O fenómeno da natureza, que queimou parte das vinhas por esse país fora, condicionou o plano da vindima, esta que varia de região para região, não tivessem os diferentes terroirs especificidades próprias. Como sempre, o arranque da vindima começa no sul e viaja para norte — neste caso, Diogo Lopes ocupou-se primeiro do Alentejo, depois de Lisboa e, para o fim, ficou o Douro. Este ano, a data da colheita começou duas a três semanas mais tarde porque o amadurecimento das uvas — a também chamada maturação — demorou mais tempo do que o habitual.
No Alentejo, na Herdade Grande, Lopes faz a vindima à noite para tirar melhor partido de temperaturas mais frescas. Em Lisboa, na AdegaMãe, as uvas brancas vão primeiro do que as tintas e a vindima acontece pela manhã.

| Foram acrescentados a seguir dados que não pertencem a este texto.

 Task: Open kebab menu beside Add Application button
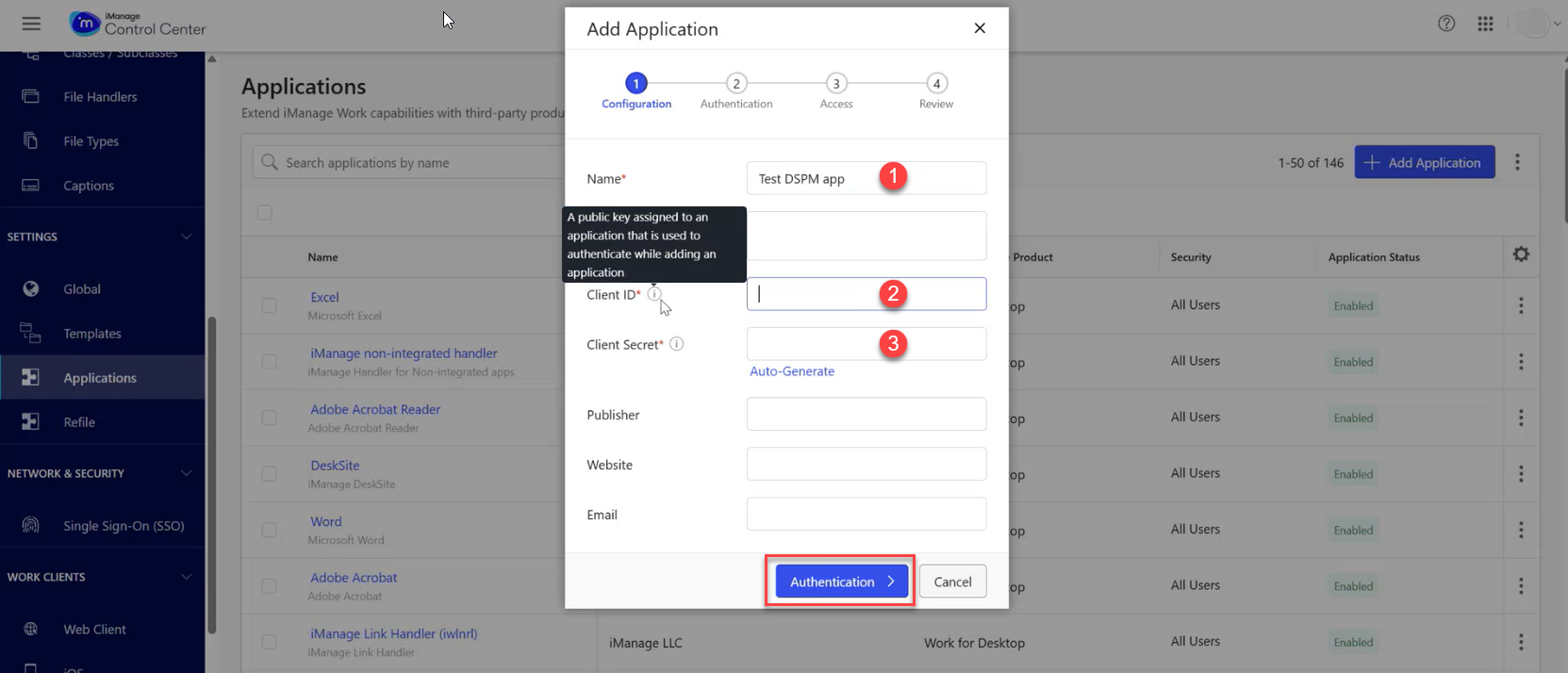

No Douro, na Quinta do Convento, a falta de mão de obra é a especificidade mais marcante.
É só no final da vindima, já as uvas estão totalmente colhidas, que se fazem prognósticos. Diogo Lopes, que já terminou a vindima das uvas brancas, fala num “ano de brancos interessantes”, dado o equilíbrio geral do mosto. Nos tintos ainda não é possível prever o futuro, ainda que o enólogo saiba de antemão que há muito trabalho à sua espera na adega. As irregularidades encontradas nas vinhas — que, em alguns casos, mostraram-se num mesmo bago — podem traduzir-se em taninos muito verdes e taninos muito maduros. “Nesta fase da campanha é preciso andar muito em cima da vinha. Dentro da mesma cepa vi cachos bastante heterogéneos, alguns completamente secos e outros onde claramente houve um corte com o sistema de alimentação da videira, com bagos por amadurecer.” Por estes dias, o trabalho é tanto que diz quase viver no carro, tamanha é a importância do momento certo para a apanha da uva.